Saturday : 2015.08.01

  • 07:34 MEH: clear stalled warp fault
    warptool -dbname gpc1 -updateskyfile -set_quality 42 -skycell_id skycell.2277.067 -warp_id 1610131  -fault 0
    
  • 07:36 MEH: nightly gpc1 OSS almost finished and gpc2 OSS finished, adding WS labels back in -- will see how long they take on their own compared to more limited data nodes yesterday (suspect 2/6 may go red after WS)
  • 08:30 MEH: moving some static test data off ipp071 to ipp023 to help free up space for priority nightly processing data nodes
  • 09:00 MEH: w/ the current priorities with WS running in morning, ps_ud_QUB must be higher than WS label otherwise already delayed data gets delayed again in the TSS pipeline..
    • ps_ud_MOPS probably should also be raised as well
  • 13:39 MEH: nightly WS finished except for one regularly fault 2 and set qual 42 to clear.. -- distribution will take some time to push out the bundles for QUB now
  • 16:20 MEH: nightly distribution just about finally finished... this is 5 minutes past final deadline to make it into tonight's QUB ingest and needs to be improved....
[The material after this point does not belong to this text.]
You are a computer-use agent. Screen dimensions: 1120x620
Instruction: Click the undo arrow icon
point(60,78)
  • 16:40 MEH: had to spend extra time fixing stalled WS stalled from 20150725 since wasn't dealt with before all parts cleaned.. -- diff_id 1181701, skycell.2261.014
  • 22:00 EAM: nebulous replication has been running days behind and has finally given up the ghost. There are missing binlogs and the only solution is to re-rsync the full nebulous database and restart replication. Since there is currently bad weather, I am shutting the system down now and plan to stop nebulous and do the rsync.
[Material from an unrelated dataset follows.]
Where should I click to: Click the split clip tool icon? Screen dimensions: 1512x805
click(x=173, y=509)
  • 22:50 EAM: rsync ippdb08 -> ippdb06 started. here are the relevant coordinates:
    mysql> show master status;
    +-------------------+-----------+--------------+------------------+-------------------+
    | File              | Position  | Binlog_Do_DB | Binlog_Ignore_DB | Executed_Gtid_Set |
    +-------------------+-----------+--------------+------------------+-------------------+
    | mysqld-bin.002287 | 164616904 |              |                  |                   |
    +-------------------+-----------+--------------+------------------+-------------------+
    1 row in set (0.00 sec)
    

Sunday : YYYY.MM.DD

  • Gene fixed nebulous and restarted stdsci (HAF added this so we have a record, Gene should add details)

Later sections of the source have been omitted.